Document section »
Unverified Voracity Would Like To Be In Your Belly Comment Count

Brian

Roster confirmations. For the second straight year reporters descended upon Rich Rodriguez at a basketball game and Rodriguez confirmed that various players had left the team. Last year it was Ryan Mallett and Adrian Arrington. This year it's Butler, Horn, and maybe McGuffie:

Michigan coach Rich Rodriguez expects Brandon Graham to return, Carson Butler to enter the NFL draft and Avery Horn to transfer.

Rodriguez did not clear up Sam McGuffie’s future with the team Saturday, but did say the freshman running back is still enrolled in school and coping with family matters in Texas.

I think the writing is on the wall for McGuffie, but as long as Rodriguez isn't saying he's gone there's still a chance for return.

The Graham stuff seems as solid as it can be until January 15th comes and goes:

Junior defensive end Brandon Graham told Rodriguez he would be back. Rodriguez said he didn’t think Graham had even filed paperwork to be evaluated by the NFL to see his draft options. “I think he’s going to have a fabulous senior year,” Rodriguez said.

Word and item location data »

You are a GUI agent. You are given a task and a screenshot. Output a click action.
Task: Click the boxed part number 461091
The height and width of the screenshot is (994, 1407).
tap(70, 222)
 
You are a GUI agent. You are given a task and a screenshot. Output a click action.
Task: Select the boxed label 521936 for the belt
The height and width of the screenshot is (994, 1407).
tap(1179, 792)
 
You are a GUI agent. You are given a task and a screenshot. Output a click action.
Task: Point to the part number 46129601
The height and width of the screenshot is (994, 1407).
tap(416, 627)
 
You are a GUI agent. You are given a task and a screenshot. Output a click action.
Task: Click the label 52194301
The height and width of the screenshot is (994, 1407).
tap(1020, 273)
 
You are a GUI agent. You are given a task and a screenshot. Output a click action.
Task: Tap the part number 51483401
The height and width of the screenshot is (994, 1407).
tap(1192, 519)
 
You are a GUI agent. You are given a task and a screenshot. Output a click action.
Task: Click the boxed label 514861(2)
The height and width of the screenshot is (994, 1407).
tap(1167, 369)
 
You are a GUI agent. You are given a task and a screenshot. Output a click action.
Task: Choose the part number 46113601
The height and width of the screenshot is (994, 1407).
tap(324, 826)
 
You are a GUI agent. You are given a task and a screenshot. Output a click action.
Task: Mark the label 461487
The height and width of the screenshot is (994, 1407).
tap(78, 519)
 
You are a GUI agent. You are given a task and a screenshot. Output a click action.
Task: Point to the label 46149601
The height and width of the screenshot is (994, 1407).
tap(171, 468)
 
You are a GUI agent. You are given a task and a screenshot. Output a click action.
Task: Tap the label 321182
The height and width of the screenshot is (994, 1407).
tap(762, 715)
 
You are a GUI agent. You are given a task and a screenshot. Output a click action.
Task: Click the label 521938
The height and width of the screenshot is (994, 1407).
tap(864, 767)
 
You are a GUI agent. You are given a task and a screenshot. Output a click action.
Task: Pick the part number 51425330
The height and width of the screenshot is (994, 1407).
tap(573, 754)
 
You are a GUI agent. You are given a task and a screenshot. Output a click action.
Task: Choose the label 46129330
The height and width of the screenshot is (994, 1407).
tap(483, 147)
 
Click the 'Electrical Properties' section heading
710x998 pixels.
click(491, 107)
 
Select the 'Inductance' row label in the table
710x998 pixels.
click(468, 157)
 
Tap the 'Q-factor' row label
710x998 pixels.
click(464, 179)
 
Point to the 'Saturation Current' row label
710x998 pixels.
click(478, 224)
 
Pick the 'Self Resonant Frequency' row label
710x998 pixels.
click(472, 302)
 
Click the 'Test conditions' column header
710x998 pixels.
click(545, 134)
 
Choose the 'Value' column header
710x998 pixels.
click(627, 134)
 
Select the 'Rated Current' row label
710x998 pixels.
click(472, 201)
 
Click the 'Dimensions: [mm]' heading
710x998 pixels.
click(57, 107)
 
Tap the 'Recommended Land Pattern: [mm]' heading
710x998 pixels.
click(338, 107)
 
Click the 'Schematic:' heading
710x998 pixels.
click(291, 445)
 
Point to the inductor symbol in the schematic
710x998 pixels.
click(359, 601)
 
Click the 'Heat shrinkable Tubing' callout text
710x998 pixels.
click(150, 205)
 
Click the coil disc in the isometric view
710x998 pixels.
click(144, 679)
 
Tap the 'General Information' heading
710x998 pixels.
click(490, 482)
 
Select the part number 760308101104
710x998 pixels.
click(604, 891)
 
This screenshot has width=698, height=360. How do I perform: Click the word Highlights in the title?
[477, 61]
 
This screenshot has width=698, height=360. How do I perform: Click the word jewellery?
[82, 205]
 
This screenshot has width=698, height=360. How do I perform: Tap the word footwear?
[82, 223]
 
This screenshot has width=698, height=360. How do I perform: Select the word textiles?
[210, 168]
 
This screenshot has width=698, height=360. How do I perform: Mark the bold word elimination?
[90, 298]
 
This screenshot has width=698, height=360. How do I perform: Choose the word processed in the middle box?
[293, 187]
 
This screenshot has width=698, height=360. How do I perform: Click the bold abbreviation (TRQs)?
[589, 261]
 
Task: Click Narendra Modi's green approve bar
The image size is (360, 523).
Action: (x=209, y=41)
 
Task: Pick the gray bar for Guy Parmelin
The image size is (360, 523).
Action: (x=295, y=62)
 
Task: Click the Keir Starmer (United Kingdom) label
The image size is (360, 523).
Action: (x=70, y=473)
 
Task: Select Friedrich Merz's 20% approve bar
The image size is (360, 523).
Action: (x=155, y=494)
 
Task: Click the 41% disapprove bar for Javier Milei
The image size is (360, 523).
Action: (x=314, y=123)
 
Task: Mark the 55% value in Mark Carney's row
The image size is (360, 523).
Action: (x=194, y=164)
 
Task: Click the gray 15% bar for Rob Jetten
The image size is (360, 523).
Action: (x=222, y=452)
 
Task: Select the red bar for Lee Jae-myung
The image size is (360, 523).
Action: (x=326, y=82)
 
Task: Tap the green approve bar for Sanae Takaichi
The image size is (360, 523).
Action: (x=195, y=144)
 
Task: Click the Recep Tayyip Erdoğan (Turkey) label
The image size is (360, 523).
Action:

What to do »
a – According to the roster post, which two players did Rodriguez confirm had left the team last year?
b – Indicate whether each statement agrees with the roster post: (i) Rodriguez expects Avery Horn to transfer. (ii) Rodriguez said Sam McGuffie had withdrawn from school. (iii) Brandon Graham is a senior defensive end.
c – Reproduce the passage of the roster post that begins at the words "Roster confirmations. For" and stops after "chance for return.", switching "McGuffie" to "Horn".

Expected responses »
a – Ryan Mallett and Adrian Arrington.

b –
(i) Yes: "Avery Horn to transfer."
(ii) No: "the freshman running back is still enrolled in school"
(iii) No: "Junior defensive end Brandon Graham"

c –
Roster confirmations. For the second straight year reporters descended upon Rich Rodriguez at a basketball game and Rodriguez confirmed that various players had left the team. Last year it was Ryan Mallett and Adrian Arrington. This year it's Butler, Horn, and maybe Horn:

Michigan coach Rich Rodriguez expects Brandon Graham to return, Carson Butler to enter the NFL draft and Avery Horn to transfer.

Rodriguez did not clear up Sam Horn’s future with the team Saturday, but did say the freshman running back is still enrolled in school and coping with family matters in Texas.

I think the writing is on the wall for Horn, but as long as Rodriguez isn't saying he's gone there's still a chance for return.